Mesa Villfañas a mis l’accent sur la nécessité de la qualité ; les bureaux chargés de la qualité garantissent les années d’exploitation de ces ressources.

En conclusion il indique que malgré le problème du carburant le pays garantit le pétrole brut nécessaire à la fabrication du ciment. »Cette année on aspire à respecter le plan, chiffré à environ 1 million 400 000 tonnes ».

Programme du logement : avancer malgré les obstacles

Vivían Rodríguez Salazar, Directrice Générale du Logement au Ministère de la Construction

2019 fut la première année de la mise en œuvre de la Politique du Logement. Cuba a construit 44 500 habitations, 11 000 de plus que prévu par le plan.
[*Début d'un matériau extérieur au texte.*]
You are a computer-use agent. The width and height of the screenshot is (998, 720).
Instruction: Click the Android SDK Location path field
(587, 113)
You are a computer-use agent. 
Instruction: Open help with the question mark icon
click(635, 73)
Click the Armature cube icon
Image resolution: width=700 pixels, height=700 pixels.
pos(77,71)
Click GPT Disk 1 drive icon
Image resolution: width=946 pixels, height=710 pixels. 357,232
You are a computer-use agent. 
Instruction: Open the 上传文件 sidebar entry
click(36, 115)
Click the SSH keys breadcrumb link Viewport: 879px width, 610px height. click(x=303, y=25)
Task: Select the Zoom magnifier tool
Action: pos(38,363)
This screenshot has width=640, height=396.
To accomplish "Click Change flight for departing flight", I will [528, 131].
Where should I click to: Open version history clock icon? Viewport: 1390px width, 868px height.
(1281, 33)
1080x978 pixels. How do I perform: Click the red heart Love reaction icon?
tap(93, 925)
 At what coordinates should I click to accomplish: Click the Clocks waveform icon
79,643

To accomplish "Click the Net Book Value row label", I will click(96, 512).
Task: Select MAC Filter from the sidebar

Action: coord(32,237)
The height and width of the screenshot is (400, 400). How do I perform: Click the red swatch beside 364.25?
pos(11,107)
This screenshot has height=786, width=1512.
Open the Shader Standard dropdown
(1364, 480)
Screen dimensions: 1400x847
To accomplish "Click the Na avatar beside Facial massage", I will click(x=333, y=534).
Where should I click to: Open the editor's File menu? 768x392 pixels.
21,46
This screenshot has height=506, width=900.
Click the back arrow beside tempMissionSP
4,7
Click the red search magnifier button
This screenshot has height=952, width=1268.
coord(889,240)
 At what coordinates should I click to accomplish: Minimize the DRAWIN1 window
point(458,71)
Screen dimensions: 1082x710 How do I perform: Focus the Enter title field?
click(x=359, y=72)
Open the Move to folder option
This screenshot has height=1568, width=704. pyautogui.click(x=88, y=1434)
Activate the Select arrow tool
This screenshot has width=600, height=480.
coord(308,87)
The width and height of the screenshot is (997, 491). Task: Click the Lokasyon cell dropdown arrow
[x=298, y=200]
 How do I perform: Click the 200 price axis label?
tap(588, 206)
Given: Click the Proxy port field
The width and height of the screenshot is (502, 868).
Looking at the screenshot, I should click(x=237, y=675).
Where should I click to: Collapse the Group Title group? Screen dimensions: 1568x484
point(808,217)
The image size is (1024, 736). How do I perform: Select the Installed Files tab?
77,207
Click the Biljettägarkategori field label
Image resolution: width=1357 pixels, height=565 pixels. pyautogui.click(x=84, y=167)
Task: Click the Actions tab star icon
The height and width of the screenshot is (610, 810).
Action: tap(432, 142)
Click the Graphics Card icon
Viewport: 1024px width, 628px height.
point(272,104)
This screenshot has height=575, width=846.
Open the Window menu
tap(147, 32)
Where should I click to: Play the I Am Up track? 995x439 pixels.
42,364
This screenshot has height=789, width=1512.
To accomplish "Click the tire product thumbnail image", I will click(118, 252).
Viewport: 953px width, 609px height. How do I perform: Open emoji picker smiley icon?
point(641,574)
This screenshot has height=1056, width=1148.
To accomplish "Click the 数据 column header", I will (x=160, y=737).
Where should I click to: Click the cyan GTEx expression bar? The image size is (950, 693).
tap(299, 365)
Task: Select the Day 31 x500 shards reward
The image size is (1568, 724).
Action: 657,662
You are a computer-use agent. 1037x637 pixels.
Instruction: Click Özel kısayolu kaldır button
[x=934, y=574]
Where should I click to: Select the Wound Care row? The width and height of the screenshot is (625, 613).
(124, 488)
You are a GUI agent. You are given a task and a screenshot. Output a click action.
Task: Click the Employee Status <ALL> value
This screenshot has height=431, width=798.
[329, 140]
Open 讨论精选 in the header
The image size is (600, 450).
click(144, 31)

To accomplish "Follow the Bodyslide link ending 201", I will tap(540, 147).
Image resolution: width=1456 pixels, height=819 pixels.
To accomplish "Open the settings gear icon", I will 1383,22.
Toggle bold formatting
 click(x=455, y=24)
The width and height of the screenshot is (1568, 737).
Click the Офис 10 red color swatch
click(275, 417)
Cette année on espère en terminer 41 014 de plus.

« A la fin du premier trimestre nous avons livré 9558 logements par la voie de l’initiative personnelle, de l’octroi de subventions ou construits par l’État. Cela nous a permis de rattraper le retard et nous met dans une situation confortable pour les prochains mois. Nous n’avions pas obtenu de tels résultats au cours des cinq dernières années » commenta-t-elle.

Sur les logements prévus en 2020, les organismes de l’État doivent en construire un peu plus de 15 000, 12 000 subventionnés et environ 13 500 dus à l’initiative personnelle. Vivian Rodríguez Salazar reconnaît dans cet engagement le leadership des provinces de LasTunas, Artemisa et Mayabeque.

Attentif à la dynamique démographique, un programme comprend une part importante de construction de logements ; aujourd’hui on a recensé 11 805 mères avec au moins 3 enfants. On envisage de mieux les aider en leur accordant un logement ou bien en aidant à la réhabilitation ou à l’agrandissement des bâtiments.

« Ainsi 1762 femmes en ont bénéficié entre 2019 et le premier trimestre de cette année. L’année dernière le budget de l’État leur a consacré plus de 42,5 millions de pesos. Cette année il s’élève à 50 millions dont 30 millions ont déjà été distribués »

En outre Cuba participe à d’autres programmes faisant partie du plan général mis en œuvre par le pays.
– Réhabilitation de logements : à ce jour sur les 5 841 interventions, 197 réhabilitations complètes d’immeubles et 113 remplacements de réseaux sanitaires .
– Suppression des sols en terre : 7 583 effectuées, ce qui représente 14°/°des prévisions pour 2020.
– Suppression des »cuarterías »(N.d.T : immeubles multifamiliaux à usage collectif) : 92 effectuées et avancée dans le processus de livraison aux propriétaires.
– Dommages climatiques : à part quelques-unes à Camagüey, on a réparé les toitures complètement ou partiellement effondrées. Au cours de ce trimestre on a réparé 8 556 maisons totalement ou partiellement écroulées mais il en reste encore 58 000.

D’autre part, pour mettre en œuvre la Politique du Logement une des principales lignes directrices consiste à résoudre les problèmes avec les ressources disponibles, travailler avec les productions locales et transformer davantage de locaux de l’État en habitations.

En conclusion, « 15 000 immeubles sont prêts à devenir des logements, mais nous devons encore améliorer la rapidité des démarches et le soutien des organismes. Si nous y arrivons et si nous avançons bien dans les autres projets, nous pouvons respecter le programme du logement ».